Add an address check in receive() of Ladle.sol to ensure the only address sending ETH being received in receive() is the Weth9 contract (similar to the check in PoolRouter.sol) for Ether withdrawal in _exitEther().
This will prevent stray Ether from being sent accidentally to this contract and getting locked.
Handle
0xRajeev
Vulnerability details
Impact
Add an address check in receive() of Ladle.sol to ensure the only address sending ETH being received in receive() is the Weth9 contract (similar to the check in PoolRouter.sol) for Ether withdrawal in _exitEther().

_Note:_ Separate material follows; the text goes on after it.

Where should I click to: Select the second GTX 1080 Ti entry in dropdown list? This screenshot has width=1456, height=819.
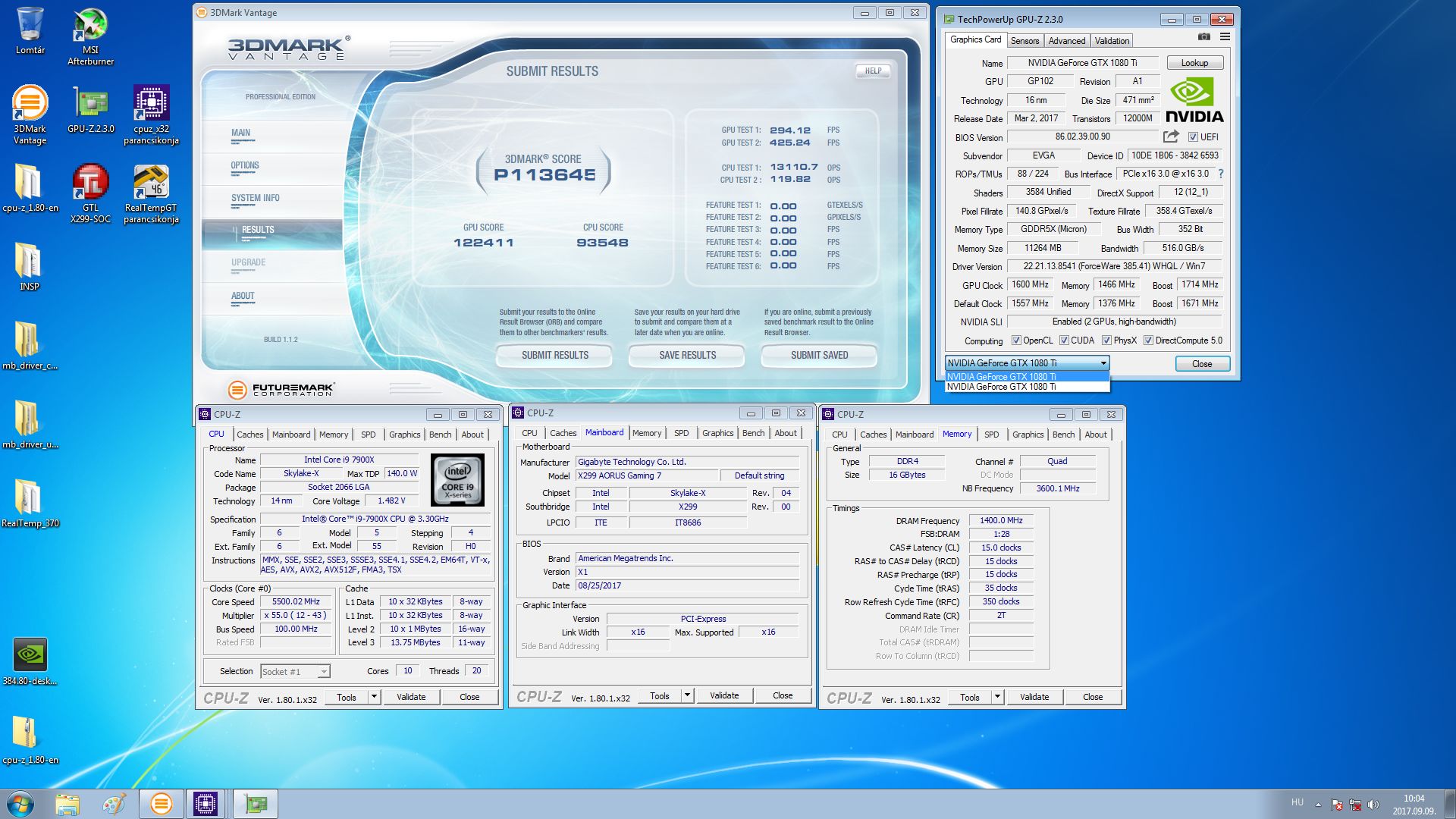click(1001, 387)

This will prevent stray Ether from being sent accidentally to this contract and getting locked.
Proof of Concept
https://github.com/code-423n4/2021-05-yield/blob/e4c8491cd7bfa5dc1b59eb1b257161cd5bf8c6b0/contracts/Ladle.sol#L521-L522
https://github.com/code-423n4/2021-05-yield/blob/e4c8491cd7bfa5dc1b59eb1b257161cd5bf8c6b0/contracts/yieldspace/PoolRouter.sol#L145-L148
Tools Used
Manual Analysis
Recommended Mitigation Steps
Add an address check in receive() of Ladle.sol to ensure only Weth9 contract can send Ether to this contract.